We have the same problem at the level of our church with people who agree with all our principles about the law and the Lord’s Day. You should see the look of weariness that crosses pastor’s faces when it come to these subjects because the practice doesn’t correspond to the principles, especially here where no underlying protestant culture exists. And the same is true in the area of worship. The debate isn’t so much about the principles, but about a consistent working out in practice of the basic principles everybody nearly everywhere affirms.

And I think the explanation of this situation is that while it is hard to get to the principles, requiring study and method and such, it is much harder to achieve a consistent implementation of the principles in our lives. Which should make us consider our own practice with the soberness of fear.

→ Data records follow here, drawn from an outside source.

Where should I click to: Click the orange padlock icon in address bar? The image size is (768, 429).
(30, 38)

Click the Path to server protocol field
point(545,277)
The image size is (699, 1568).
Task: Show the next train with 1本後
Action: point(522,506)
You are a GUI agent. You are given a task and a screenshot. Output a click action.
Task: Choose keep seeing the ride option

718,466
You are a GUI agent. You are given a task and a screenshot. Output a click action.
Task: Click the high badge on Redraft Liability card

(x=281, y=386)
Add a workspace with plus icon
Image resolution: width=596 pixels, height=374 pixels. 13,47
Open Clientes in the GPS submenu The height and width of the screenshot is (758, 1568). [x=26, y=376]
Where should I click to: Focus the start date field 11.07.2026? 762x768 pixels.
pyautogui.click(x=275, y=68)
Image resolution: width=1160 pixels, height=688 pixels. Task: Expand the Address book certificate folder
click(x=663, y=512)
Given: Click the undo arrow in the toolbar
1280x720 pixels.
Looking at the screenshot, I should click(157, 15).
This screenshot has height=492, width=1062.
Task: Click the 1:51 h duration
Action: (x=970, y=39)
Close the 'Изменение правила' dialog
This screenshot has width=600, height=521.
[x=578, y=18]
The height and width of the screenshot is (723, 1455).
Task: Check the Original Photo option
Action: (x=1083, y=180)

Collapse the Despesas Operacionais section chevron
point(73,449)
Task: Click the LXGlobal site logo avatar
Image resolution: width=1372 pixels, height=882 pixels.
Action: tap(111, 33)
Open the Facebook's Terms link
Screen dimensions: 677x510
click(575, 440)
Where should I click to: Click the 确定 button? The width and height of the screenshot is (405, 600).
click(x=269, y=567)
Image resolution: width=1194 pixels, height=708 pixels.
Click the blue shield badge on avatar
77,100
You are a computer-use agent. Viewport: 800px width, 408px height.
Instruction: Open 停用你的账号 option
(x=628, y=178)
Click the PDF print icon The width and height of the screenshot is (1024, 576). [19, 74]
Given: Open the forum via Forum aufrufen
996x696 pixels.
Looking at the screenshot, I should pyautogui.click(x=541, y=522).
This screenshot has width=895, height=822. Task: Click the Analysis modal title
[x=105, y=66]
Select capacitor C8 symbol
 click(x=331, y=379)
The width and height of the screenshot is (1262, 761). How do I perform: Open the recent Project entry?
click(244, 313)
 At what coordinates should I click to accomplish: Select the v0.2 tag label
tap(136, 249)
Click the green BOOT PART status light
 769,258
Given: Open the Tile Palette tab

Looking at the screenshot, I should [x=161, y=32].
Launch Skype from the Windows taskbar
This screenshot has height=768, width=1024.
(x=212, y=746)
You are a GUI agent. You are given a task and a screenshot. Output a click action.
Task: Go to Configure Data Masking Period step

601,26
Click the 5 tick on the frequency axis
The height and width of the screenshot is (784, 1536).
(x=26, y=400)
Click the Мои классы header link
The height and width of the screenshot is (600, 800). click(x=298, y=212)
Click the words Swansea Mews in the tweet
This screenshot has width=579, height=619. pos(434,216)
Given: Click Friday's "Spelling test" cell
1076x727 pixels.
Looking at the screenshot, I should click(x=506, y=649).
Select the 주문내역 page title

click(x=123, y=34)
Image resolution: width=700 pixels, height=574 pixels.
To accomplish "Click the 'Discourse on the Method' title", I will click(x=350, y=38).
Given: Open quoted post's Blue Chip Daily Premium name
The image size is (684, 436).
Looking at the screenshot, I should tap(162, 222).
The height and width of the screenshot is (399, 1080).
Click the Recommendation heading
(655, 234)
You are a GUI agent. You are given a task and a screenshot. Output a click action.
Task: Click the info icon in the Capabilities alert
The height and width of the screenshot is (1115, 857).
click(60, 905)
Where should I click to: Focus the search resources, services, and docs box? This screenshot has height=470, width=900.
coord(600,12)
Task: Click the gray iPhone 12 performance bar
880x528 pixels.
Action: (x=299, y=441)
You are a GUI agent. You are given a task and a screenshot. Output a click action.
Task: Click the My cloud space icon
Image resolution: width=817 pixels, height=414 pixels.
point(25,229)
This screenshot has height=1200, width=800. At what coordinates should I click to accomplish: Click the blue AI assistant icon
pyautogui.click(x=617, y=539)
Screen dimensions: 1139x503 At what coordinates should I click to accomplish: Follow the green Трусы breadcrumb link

While I haven’t been a pastor for very long, it seems to me that this is the difficult but very crucial point to which everything essentially comes. And a good pastor has to be one who is dealing with this first at a personal level and from there helping the congregation. It isn’t simply a matter of principles understood, but of principles so assimilated that they are loved with a love seeking obedience in complete implementation of the spirit that underlies the letter of the principle.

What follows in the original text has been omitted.